An Amnesty International researcher who killed himself in his Paris office repeatedly asked for help, but his requests “fell on deaf ears,” according to documents from a French investigation seen by reporters.
The conclusions of an Amnesty France inquiry into the circumstances surrounding the death of west Africa researcher Gaetan Mootoo raise questions over the duty of care toward staff at the human rights organization.
A separate investigation by the French state linked Mootoo’s death to his work.
Mootoo, 65, took his life at Amnesty’s Paris office on May 26. He left a note in which he complained of work pressure and a lack of support from management.
Five weeks after Mootoo’s death, in a separate incident, Roz McGregor, 28, a paid intern at Amnesty, from Leatherhead in Surrey, was found dead.
Her family has expressed concern that the group failed to offer sufficient support after she developed “acute anxiety” during five months working at Amnesty’s Geneva office.
Amnesty International, which has launched independent inquiries into the suicides of Mootoo and McGregor, said it had cooperated fully with the investigation by the French authorities and accepted its decision.

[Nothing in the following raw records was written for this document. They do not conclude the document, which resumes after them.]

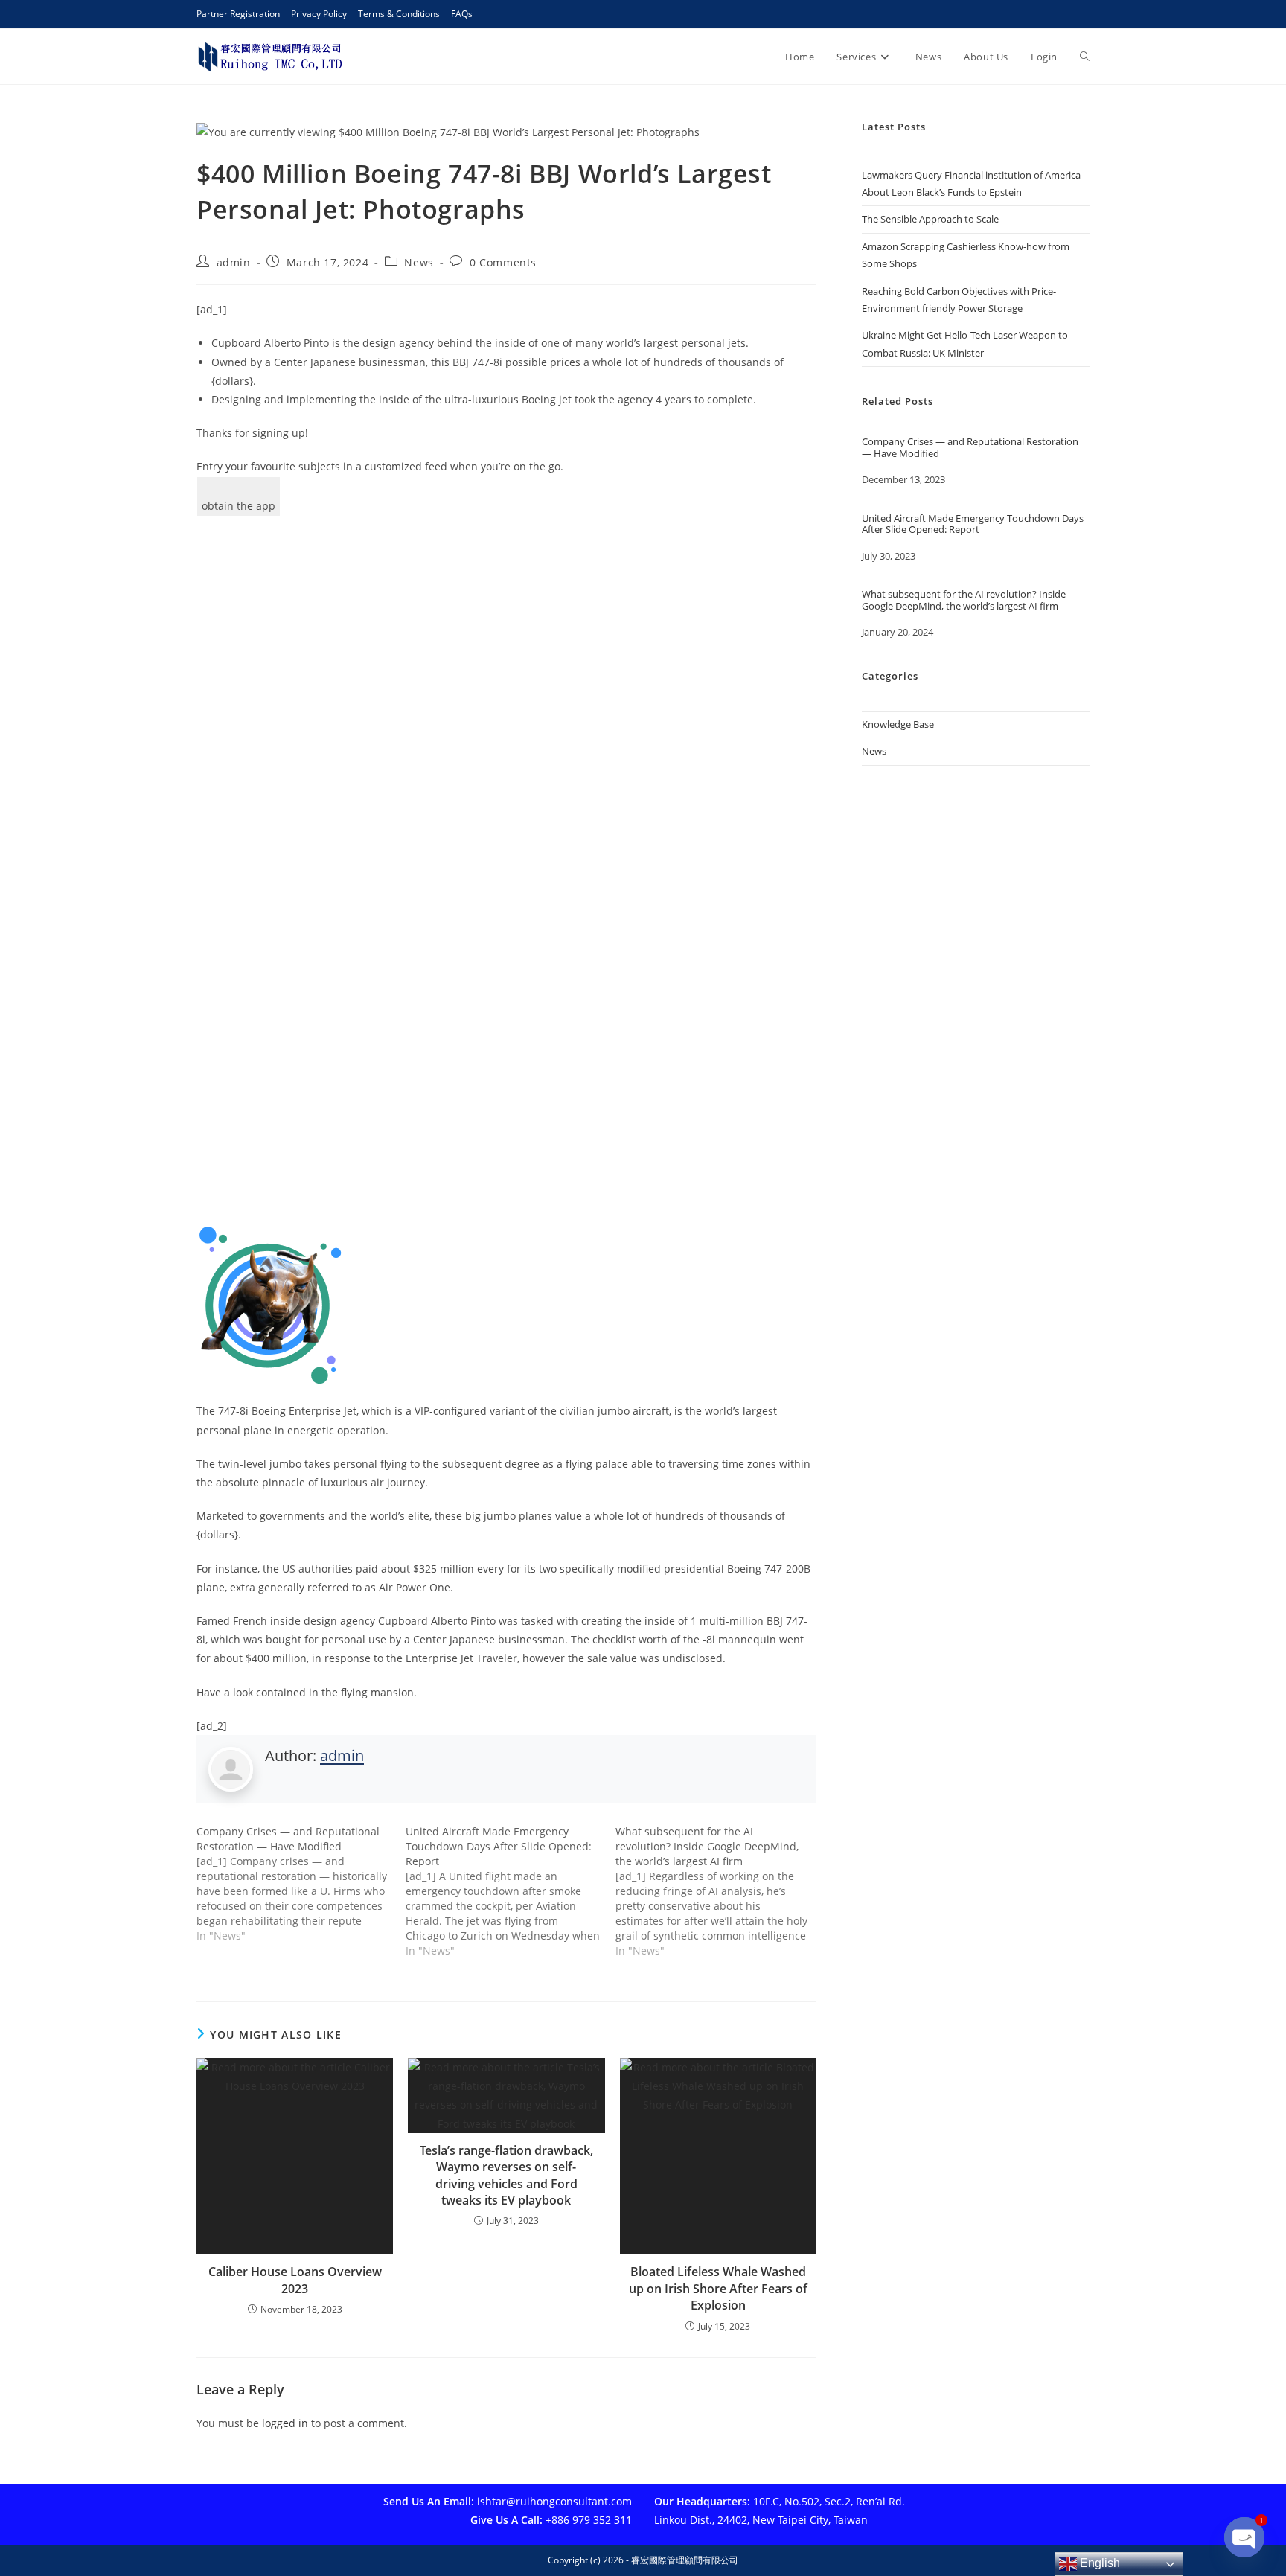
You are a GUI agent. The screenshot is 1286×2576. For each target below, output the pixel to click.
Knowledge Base (898, 724)
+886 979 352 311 (589, 2520)
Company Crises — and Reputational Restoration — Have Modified (970, 447)
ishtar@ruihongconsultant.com (554, 2501)
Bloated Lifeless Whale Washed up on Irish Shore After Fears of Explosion (718, 2288)
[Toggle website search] (1085, 56)
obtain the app (238, 506)
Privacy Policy (319, 13)
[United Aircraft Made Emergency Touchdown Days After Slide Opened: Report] (510, 1891)
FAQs (462, 13)
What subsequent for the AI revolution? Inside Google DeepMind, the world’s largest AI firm (964, 600)
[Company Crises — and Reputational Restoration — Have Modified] (301, 1883)
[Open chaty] (1244, 2537)
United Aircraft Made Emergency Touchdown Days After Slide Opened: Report (973, 524)
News (418, 262)
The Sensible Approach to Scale (930, 219)
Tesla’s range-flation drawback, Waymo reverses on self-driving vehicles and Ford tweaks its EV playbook (506, 2175)
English (1098, 2563)
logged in (285, 2423)
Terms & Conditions (399, 13)
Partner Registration (238, 13)
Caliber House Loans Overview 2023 (295, 2279)
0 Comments (503, 262)
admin (234, 262)
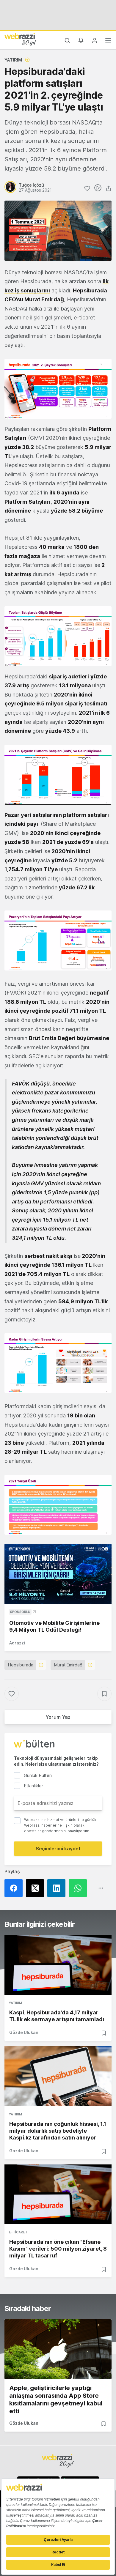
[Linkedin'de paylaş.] (58, 1888)
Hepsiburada (20, 1664)
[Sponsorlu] (58, 1574)
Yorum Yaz (58, 1717)
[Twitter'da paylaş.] (36, 1888)
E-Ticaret (18, 2232)
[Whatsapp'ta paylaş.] (79, 1888)
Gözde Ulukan (23, 2032)
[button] (58, 389)
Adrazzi (17, 1642)
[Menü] (108, 41)
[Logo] (20, 39)
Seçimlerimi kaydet (58, 1849)
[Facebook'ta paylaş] (15, 1888)
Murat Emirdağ (68, 1664)
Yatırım (13, 59)
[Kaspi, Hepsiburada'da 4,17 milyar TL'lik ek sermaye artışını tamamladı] (58, 1965)
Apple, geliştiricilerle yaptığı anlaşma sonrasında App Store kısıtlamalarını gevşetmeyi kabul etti (55, 2399)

Confidential documents from the Amnesty France inquiry, seen by reporters, say that the international secretariat, Mootoo’s employers, did “not carry out sufficient support work.”
The investigators said: “Gaetan Mootoo did not find solutions to adapt to the different changes to the international secretariat, which did not carry out sufficient support work, which would have enabled him to find his place in the new organization. However, he repeatedly asked for help without suitable actions being taken to meet his needs.”
The inquiry examined only the “professional factors that could be related to” his suicide, according to the documents.
A colleague, quoted in the report, said: “He was looking for a way to get some assistance in Paris. He felt that he had been left to his own devices and marginalized. He said many times that he was suffering from this. It was very hard for him to be all alone.”
“He never complained about his work, never, but always about the lack of support,” the colleague said.
The Amnesty France investigation found “changes to his way of working, workload, changes to his place of work,” including the level of complexity, “worried him more and more.”